Who is Selling America a Bill of Goods: Iran, Obama, or Both?

The idiom “selling one a bill of goods” conveys the message a buyer is being deceived—i.e., he is not getting that for which he thought he had bargained. Over the past several weeks, we have witnessed the occurrence of three events where this idiom appropriately can be applied.

The first event followed President Obama’s failure to reach a nuclear agreement outline with Iran by March 31 as optimistically represented. With the final deadline to conclude a deal set for June 30, the White House was quick to release a fact sheet announcing the terms to which Tehran had tentatively agreed.

No sooner had that fact sheet been released than Tehran contradicted what the White House claimed.

Not mentioned in Obama’s fact sheet, but raised by Tehran, was its claim that sanctions had to be lifted simultaneously with the signing of an agreement and under no circumstances were Iranian military nuclear sites to be inspected.

It is difficult to believe both Iran and the U.S. did not know where each stood on these two critical issues at the time Obama’s fact sheet was released.

Accordingly, one of two possibilities exists—neither of which is particularly encouraging:

  • Tehran had sold U.S. negotiators a bill of goods on the issues during negotiations, suckering them into believing they were resolvable when they were not; or
  • Obama was selling the American public a bill of goods, fully aware of Tehran’s position on these issues but failed to disclose what he wished to hide.

Tehran’s position that the inspection issue is non-negotiable could not have been made any clearer than was done in a May 30 statement by Iran’s Revolutionary Guard Corps (IRGC) commander for Fars Province, Gholamhossein Qeybparavar, who warned would-be inspectors: “You would be wrong to dare to want to inspect our military centers and whoever does look at IRGC centers we will fill his throat with molten lead.

Thus, there should be no doubt Iran’s negotiators had made clear to U.S. negotiators their stand on this issue—i.e., no verification of military nuclear sites—prior to Obama issuing his fact sheet.

It borders on treason then for Obama not to level with the American public on an issue such as verification which is so critical to our safety.

The second event involving the sale of a bill of goods occurred during Obama’s May 13-14 Camp David summit for leaders of the Gulf Cooperation Council (GCC) states.
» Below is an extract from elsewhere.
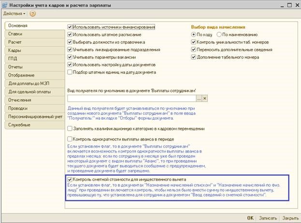Select the 'По коду' radio button
Screen dimensions: 301x223
(x=195, y=35)
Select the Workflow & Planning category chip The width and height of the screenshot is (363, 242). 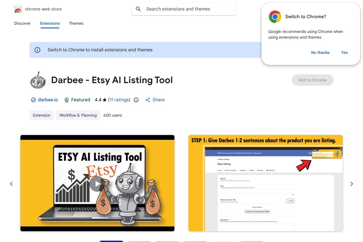click(78, 115)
It was lightly attended, as most Sunni Arab leaders were livid over Obama’s Iranian policy and doubted he could offer any thing to offset their concerns.

In that summit, Obama sought to make a bargain: if those present agreed not to object to Obama’s deal with Iran, he promised them U.S. security guarantees against Iranian aggression.
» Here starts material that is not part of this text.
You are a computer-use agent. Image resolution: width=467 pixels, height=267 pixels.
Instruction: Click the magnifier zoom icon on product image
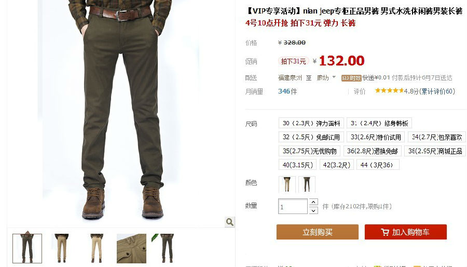click(x=230, y=222)
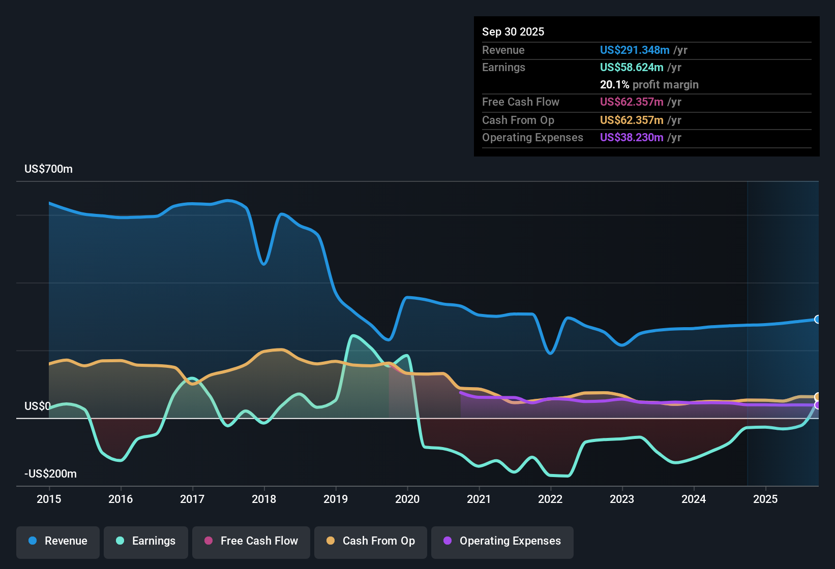Click the 2020 x-axis year label

pyautogui.click(x=407, y=499)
This led summit attendees to sign off on a joint statement, acknowledging as to a nuclear agreement with Iran, it was in GCC member states’ best interests to see “a comprehensive, verifiable deal that fully addresses the regional and international concerns.”

On May 15, GCC Assistant Secretary-General Abdel Aziz Abu Hamad Aluwaisheg said the summit “exceeded the expectations of most of us” by giving the GCC assurances of an “unequivocal” security commitment.
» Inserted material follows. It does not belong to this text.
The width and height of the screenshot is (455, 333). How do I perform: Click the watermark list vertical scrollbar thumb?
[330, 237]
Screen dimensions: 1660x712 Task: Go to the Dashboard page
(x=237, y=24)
While summit attendees heard Obama promise them an “ironclad” commitment, what they got was limited to “an external threat to any GCC state’s territorial integrity that is consistent with the U.N. Charter.” This means U.S. involvement is limited to an actual invasion of a GCC member state by Iran—a form of Iranian aggression about which GCC states are least worried!

This commitment actually represents a “retreat from the more inclusive commitment Mr. Obama made two years earlier in his 2013 address to the U.N. General Assembly, in which he pledged to ‘confront external aggression against our allies and partners.’”

Yet, two weeks after GCC leaders were led to believe they and Obama would “work together to counter Iran’s destabilizing activities in the region,” the White House defends Iran’s violation of an earlier agreement to freeze its nuclear activity.

The third bill of goods sale involved the Obama Administration’s reaction to a New York Times article revealing—despite Obama’s claims Iran had supposedly frozen efforts to move its nuclear program forward during negotiations— a report by the IAEA, the agency tasked by the United Nations to inspect Iran’s nuclear sites. The IAEA reported an increase in Tehran’s nuclear fuel stockpile by 20% during the past 18 months as negotiations were ongoing.

Again, two possibilities exist:

  • A naïve Obama has once more been duped by Iranians selling him a bill of goods; or
  • Obama was fully aware of this activity but chose to sell the American people a bill of goods it was not occurring.

If the latter, Obama’s actions are treasonous.

Obama is driven by a desire to sign a nuclear deal with Iran at any cost. State Department spokeswoman Marie Harf said the White House was “quite frankly perplexed” by the IAEA report and then actually went on to defend Tehran.

Incredibly, one explanation for the stockpile increase was some sort of technical failure. The White House seems open to raising every excuse except the real reason—Iran’s unadulterated intent and total disregard for abiding by any agreement.

President Obama is selling a bill of goods to everyone whose national security interests are better served by a non-nuclear armed Iran. Come June 30th, it remains to be seen if Congress and the American public will continue to fall for it hook, line and sinker.